分析対象
Jリーグに所属するJクラブを対象に、経営成績と財政状態の推移(2005年度から2023年度まで)をみる。
今回の対象Jクラブは、FC東京である。
経営成績は全Jクラブの中で中位で、財政状態は非常に良いと言える。

:第111回目_20250504号
経営成績の推移(2005年度以降)
FC東京の営業収入は、2005年度は32億円で、以降2014年度まで30億円台で推移した。2015年度から2018年度まで40億円台で推移し2019年度には56億円になった。2020年度にCOVID-19の影響で減少したが徐々に回復し、2023年度には最も多額な59億円になった。
また、当期純利益は、2005年度以降の19年間のうち12年で当期純利益がプラスである。
2023年度の営業収入80億円は全60のJクラブで8番目に多額であるもの、2023年度の当期純利益が2.3億円のマイナスと全60のJクラブの中で7番目に多額の損失を計上していることから、企業の活動成果を示す経営成績は全Jクラブの中で中位と言える。

出所:Jリーグ クラブ経営情報より集計
営業収入内訳と順位(J1/J2)の推移
FC東京は、スポンサー収入を安定して獲得するとともに、その他収入があり多額の営業収入を計上している。
2023年度のその他収入16億円の内訳は、物販収入が6億円、アカデミー関連収入が4億円であり、他の6億円は、大会での成績に基づく賞金や選手移籍に伴う収入などが含まれると言われている。

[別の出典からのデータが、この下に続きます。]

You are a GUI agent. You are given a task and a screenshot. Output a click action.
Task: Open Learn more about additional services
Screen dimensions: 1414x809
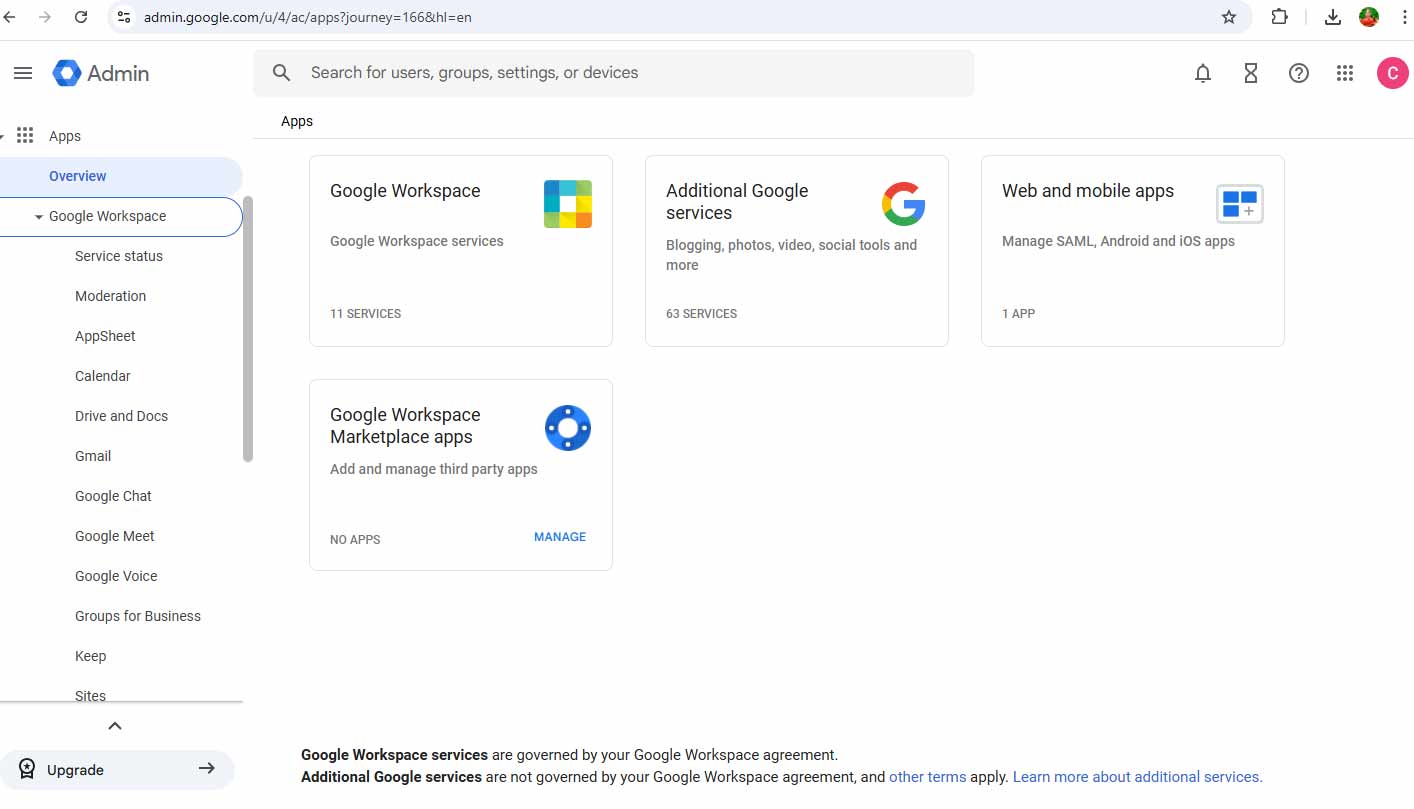coord(1136,776)
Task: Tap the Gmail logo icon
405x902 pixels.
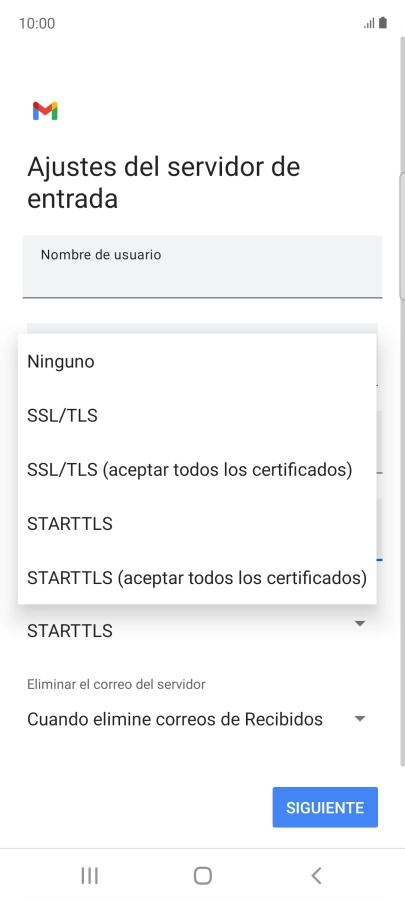Action: pyautogui.click(x=45, y=111)
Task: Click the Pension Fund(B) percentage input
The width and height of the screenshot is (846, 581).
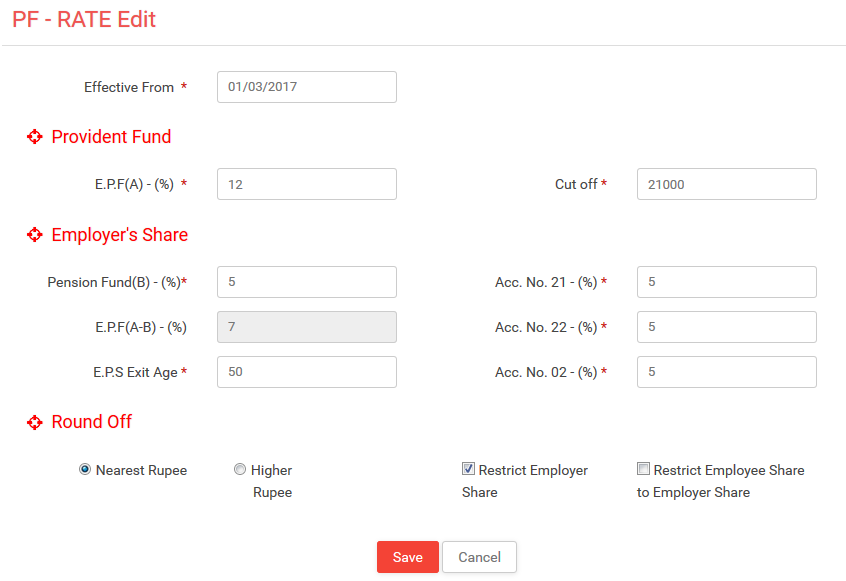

参考:川崎フロンターレの営業収入内訳と順位(J1)の推移

出所:Jリーグ クラブ経営情報より集計
財政状態(純資産)の推移
FC東京は、2005年度に純資産792百万円、純資産比率81%であった。その後、多くの年度で当期純利益を計上し、また、2022年度に1,150百万円を増資し高い純資産比率を維持している。2023年度は、当期純損失229百万円を計上したが、純資産2,210百万円、純資産比率69%となっている。
2023年度末の純資産金額2,210百万円は全60のJクラブの中で2番目に多額であり、純資産比率69%は全60のJクラブの中で4番目に高いことから、財政状態は非常に良いと言える。